This week Medicare Monday is looking at the Center for Medicare and Medicaid Innovation (CMMI) and why it matters to patients.
The Center for Medicare and Medicaid Innovation (CMMI) is a government body established by the Affordable Care Act (ACA) to test new models for paying for and delivering health care. The ACA gives CMMI significant flexibility to test and evaluate a wide range of these “alternative payment models” (APMs) – such as accountable care organizations, bundled payments and patient centered medical homes – both in Medicare and in the private sector. If an evaluation finds the APM reduces Medicare spending while preserving or enhancing quality of care, CMMI has the authority to expand the model, including nationwide implementation in the Medicare program. The work CMMI is doing now will shape how Medicare pays for health care in the future as it seeks to shift reimbursement to “value-based” models.
A recent letter sent to the Department of Health and Human Services (HHS) by over 70 patients and patient organizations underscored the importance of CMMI’s work. “The pivotal shift to value-based payment holds significant implications for the patient-centeredness movement and the related issues of patient access and the physician-patient relationship. Patients’ voices need to be a part of this discussion,” the letter said.
Many of the approaches being tested by CMMI hold promise for improving care coordination and quality and helping control overall health care costs.
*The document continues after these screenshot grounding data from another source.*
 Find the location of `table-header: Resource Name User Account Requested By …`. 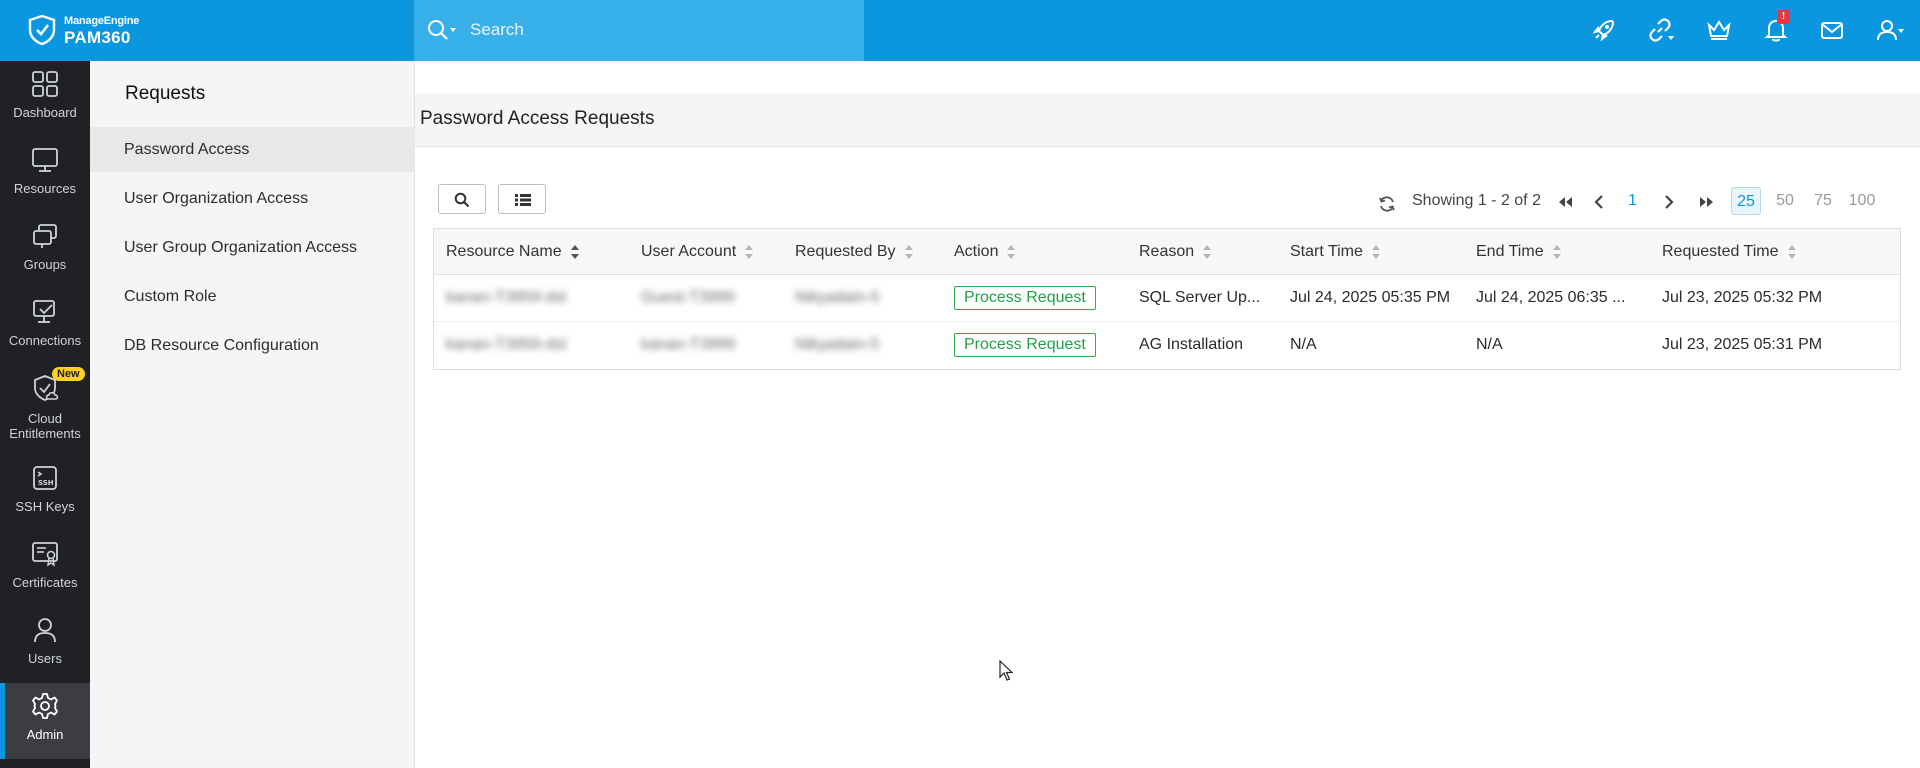

table-header: Resource Name User Account Requested By … is located at coordinates (1167, 252).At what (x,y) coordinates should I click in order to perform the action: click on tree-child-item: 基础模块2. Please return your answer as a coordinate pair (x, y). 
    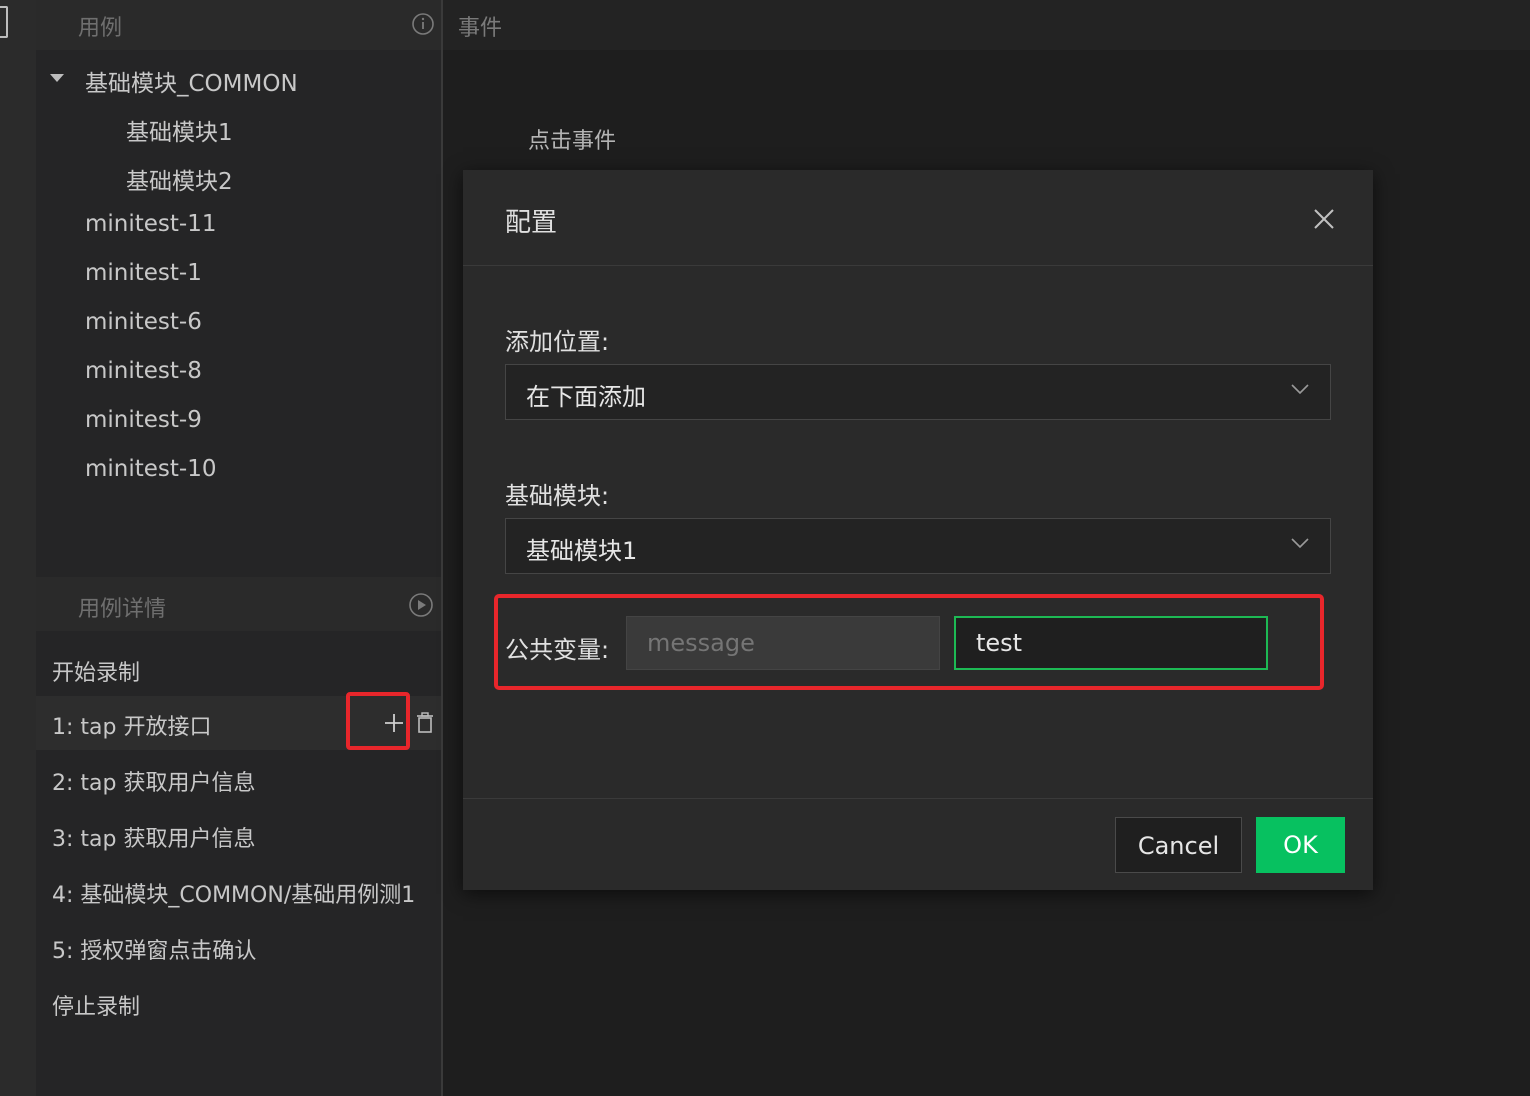
    Looking at the image, I should click on (180, 179).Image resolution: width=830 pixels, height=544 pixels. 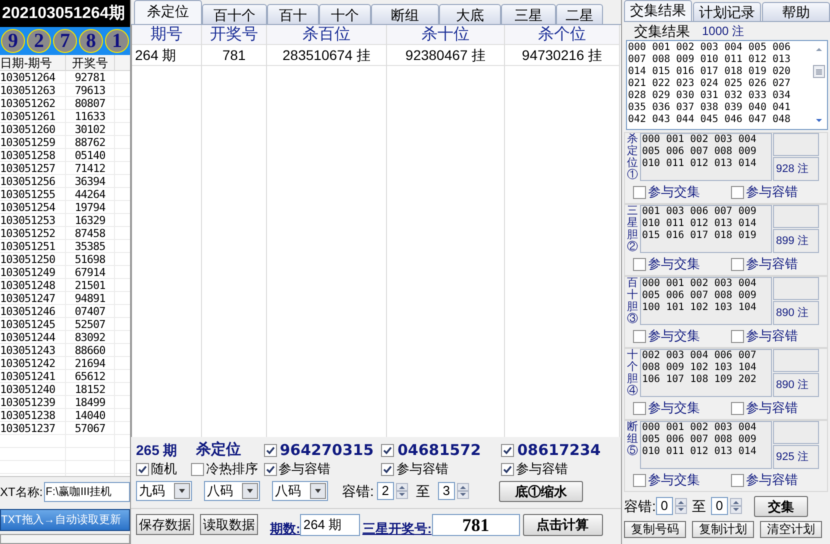 I want to click on draw-number-field: 781, so click(x=476, y=525).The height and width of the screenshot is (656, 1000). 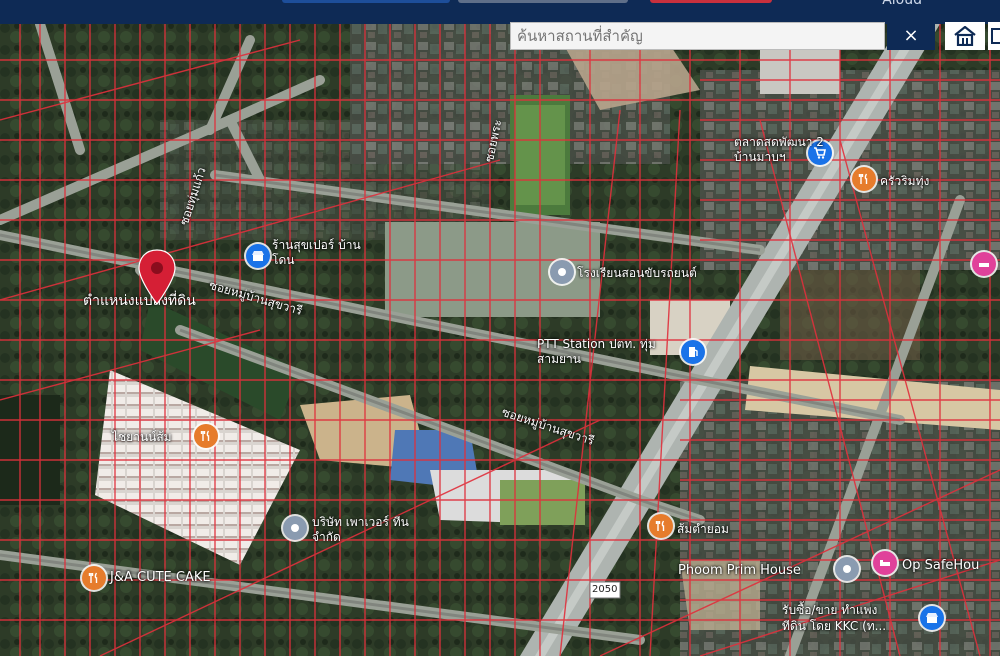 What do you see at coordinates (703, 529) in the screenshot?
I see `restaurant-bottom-label: ส้มตำยอม` at bounding box center [703, 529].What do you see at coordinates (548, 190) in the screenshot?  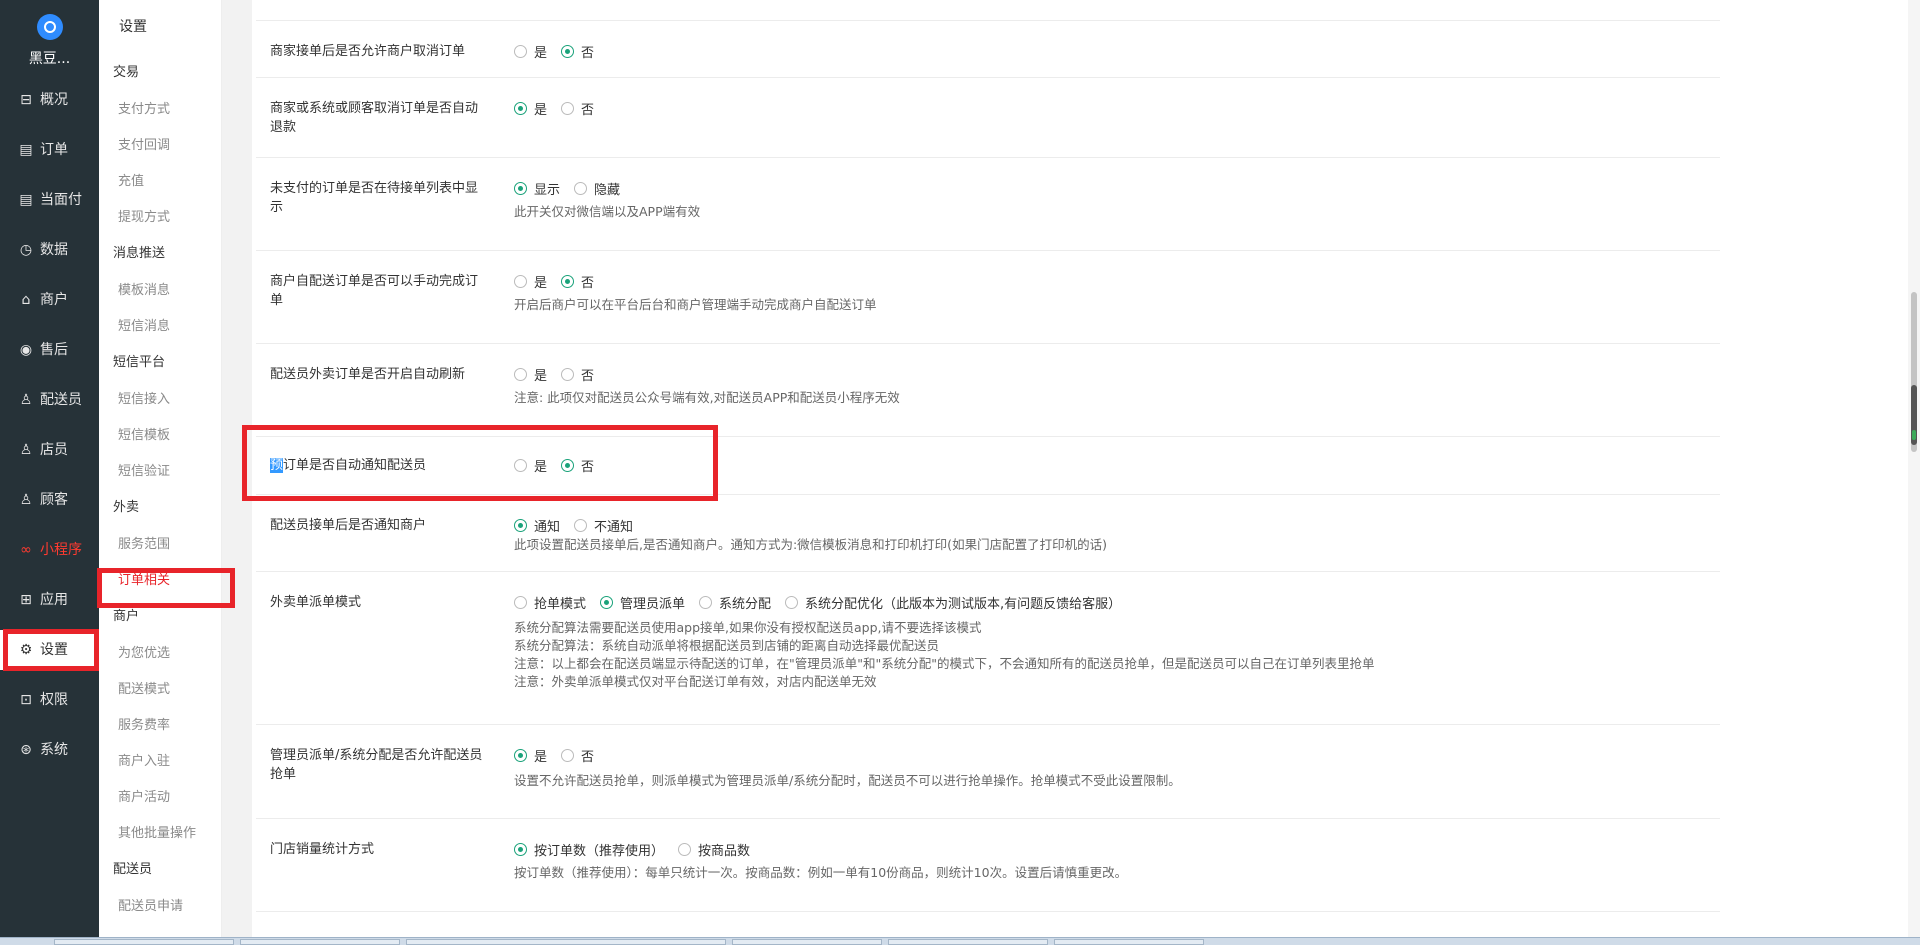 I see `radio-label: 显示` at bounding box center [548, 190].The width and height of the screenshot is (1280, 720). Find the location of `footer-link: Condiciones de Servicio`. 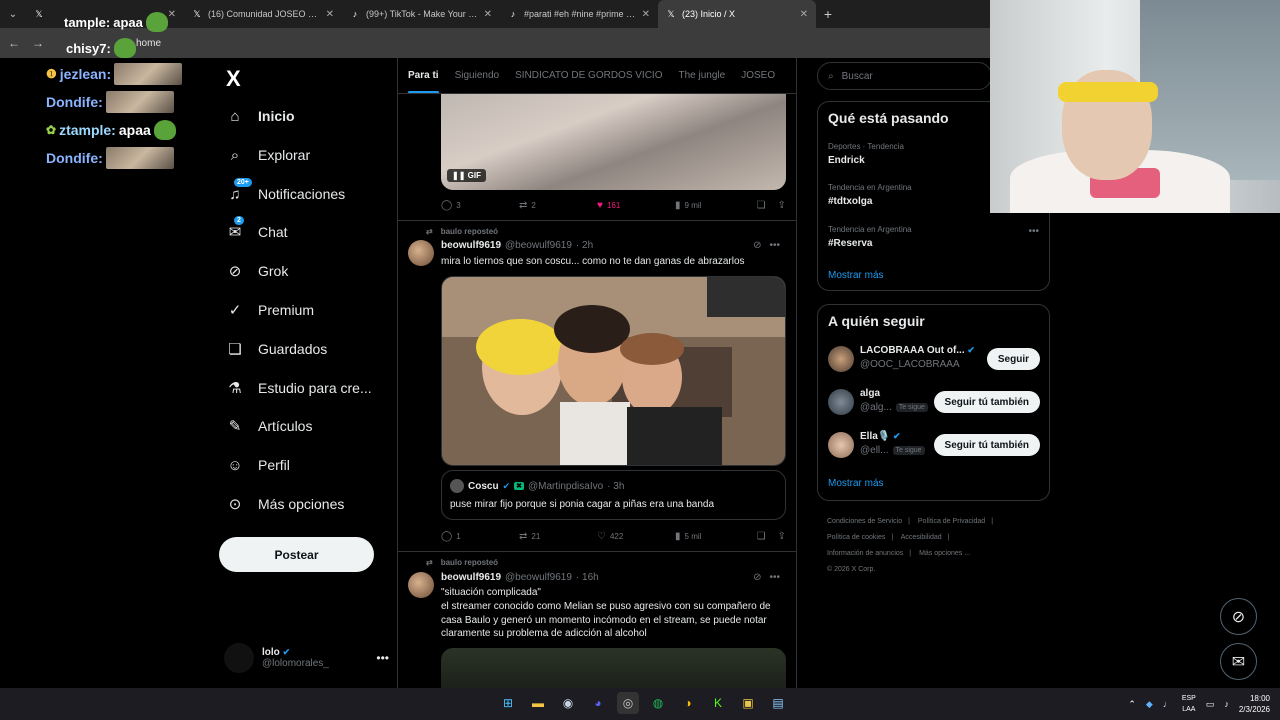

footer-link: Condiciones de Servicio is located at coordinates (864, 522).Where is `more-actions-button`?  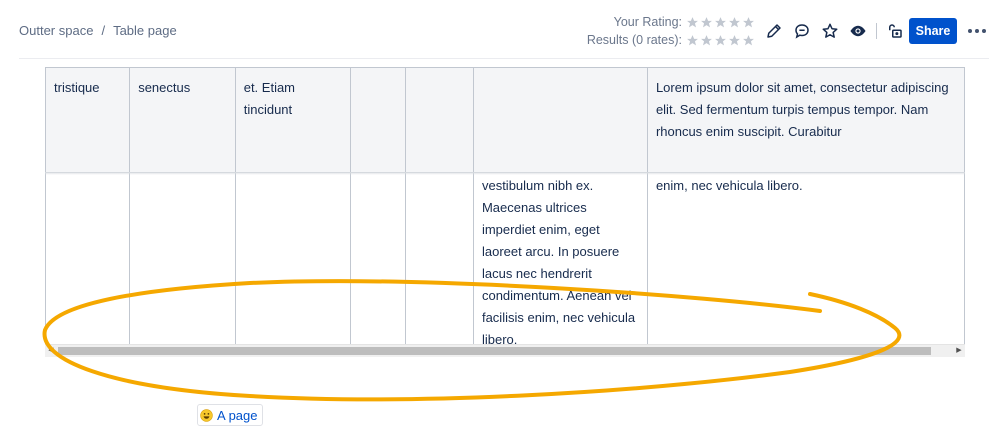
more-actions-button is located at coordinates (977, 31).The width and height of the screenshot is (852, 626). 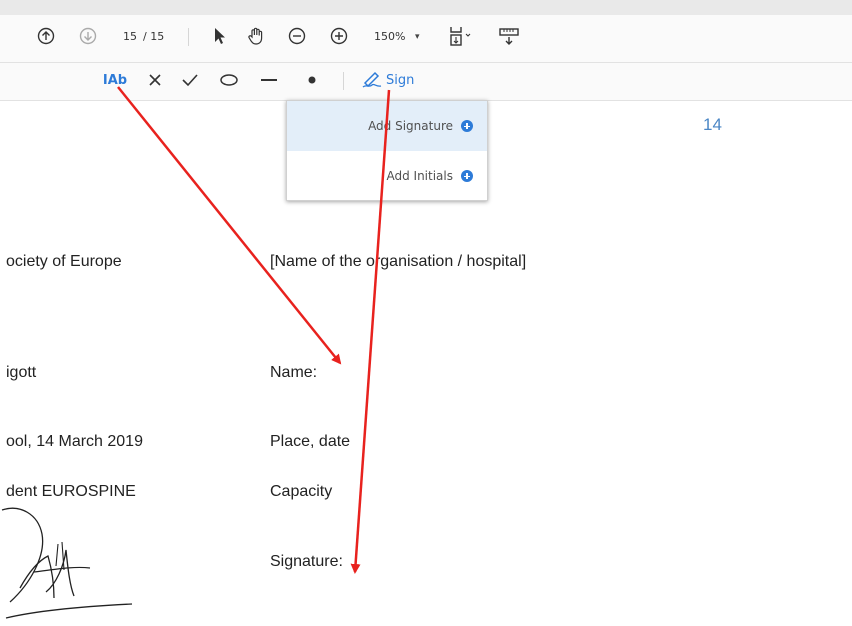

At the same time, changing the way Medicare pays for health care and incentivizes health care providers also has risks. Experts, including the RAND Corporation and Medicare Payment Advisory Commission, have noted some of the payment models under development by CMMI risk creating patient access barriers if they are not carefully designed and monitored. Because CMMI has a great deal of flexibility in conducting its work, CMMI initiatives could also result in APMs that do not incorporate many of the patient protections advocates have sought to implement in federal health care programs.
How CMMI works is unique. It is not required to follow a formal rulemaking process with opportunities for public comment. For this reason, it is important for stakeholders to be proactive in providing input into the design of CMMI models. To ensure CMMI models meet the goals of containing health care costs, better coordinating care and maintaining or improving care quality while simultaneously protecting patient access to care, it is worth considering the following:
- Are APMs developed through a transparent process involving input from a wide range of stakeholders?
- Do they incorporate quality measures that are meaningful to patients and give providers strong incentives to perform well on those measures?
- Do they maintain Medicare’s fundamental patient protections?
- Are they designed to support patient-centered care and access to beneficial treatment options?
Recent events have significantly elevated the importance of CMMI’s work. Earlier this year, Medicare set a goal of moving 50 percent of payments into APMs by 2018. On the heels of that announcement, Congress passed a law that will change how Medicare pays physicians by encouraging them to adopt APMs. The majority of these models are expected to come out of CMMI, underscoring the importance of a more transparent process for model development and evaluation.